Data section.
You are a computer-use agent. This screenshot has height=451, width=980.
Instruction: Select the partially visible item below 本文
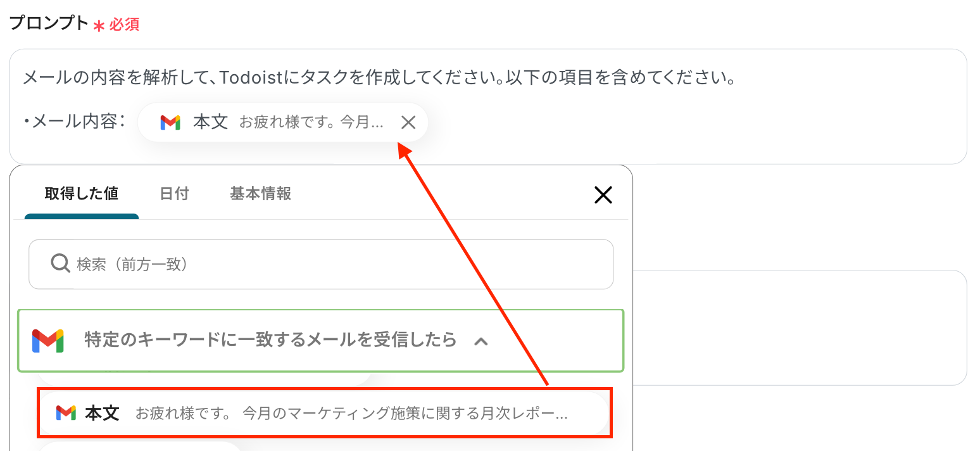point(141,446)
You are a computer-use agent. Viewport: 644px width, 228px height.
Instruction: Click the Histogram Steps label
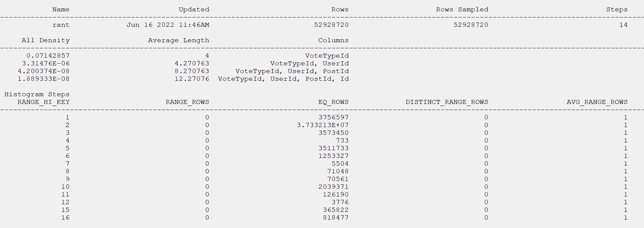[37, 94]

What needs to be done. Search the listing for the string "computer". Copy each line where it turns up.

Response to this task.
You are a computer-use agent. This screenshot has height=451, width=980.
You are a computer-use agent. Viewport: 644px width, 228px height.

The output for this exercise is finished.